Deploying the tool could be a great opportunity for human-AI collaboration, the researchers said. They envision implementing the system across operating rooms and pathology departments as an initial filter to differentiate glioblastoma from PCNSL and inform in-the-OR treatment calls.

Using the model could also democratize access to neuropathology, a highly specialized area of expertise with a dearth of specialists and uneven distribution of experts across the country and world. In addition, the tool can also be used as an educational tool for training the next generation of pathologists to recognize look-alike lesions in the brain where critical differences are obscured under similar appearance.

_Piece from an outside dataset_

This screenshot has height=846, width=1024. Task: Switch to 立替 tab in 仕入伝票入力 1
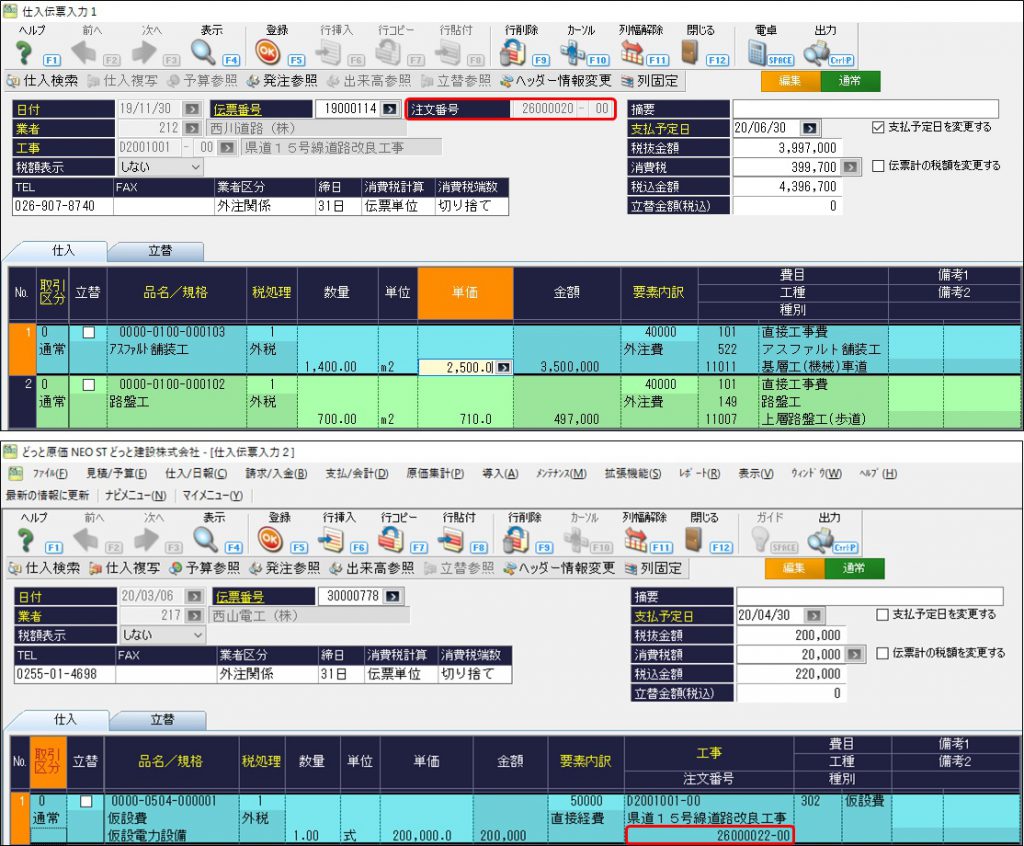[x=155, y=251]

The researchers noted that most tumor samples were obtained from white patients, so more research is needed to confirm the model’s accuracy across diverse populations. And while the tool focused on glioblastoma and PCNSL, future work could expand it to other cancer types and combine it with genetic and molecular data for deeper insights.

Authorship, funding, disclosures

Additional authors include Junhan Zhao, Shih-Yen Lin, Raphaël Attias, Liza Mathews, Christian Engel, Guillaume Larghero, Dmytro Vremenko, Ting-Wan Kao, Tsung-Hua Lee, Yu-Hsuan Wang, Cheng Che Tsai, Eliana Marostica, Ying-Chun Lo, David Meredith, Keith L. Ligon, Omar Arnaout, Thomas Roetzer-Pejrimovsky, Shih-Chieh Lin, Natalie NC Shih, Nipon Chaisuriya, David J. Cook, Jung-Hsien Chiang, Chia-Jen Liu, Adelheid Woehrer, Jeffrey A. Golden, and MacLean P. Nasrallah.

The work was supported in part by the National Institute of General Medical Sciences at the National Institutes of Health (grant R35GM142879), a Department of Defense Peer Reviewed Cancer Research Program Career Development Award (HT9425-23-1-0523), a Research Scholar Grant from the American Cancer Society (RSG-24-1253761-01-ESED), a Google Research Scholar Award, an HMS Dean’s Innovation Award, and a Blavatnik Center for Computational Biomedicine Award.

Yu is an inventor of U.S. Patent 10,832,406, which is assigned to Harvard University and is not directly related to this manuscript. Yu was a consultant for Curatio DL (not related to this work).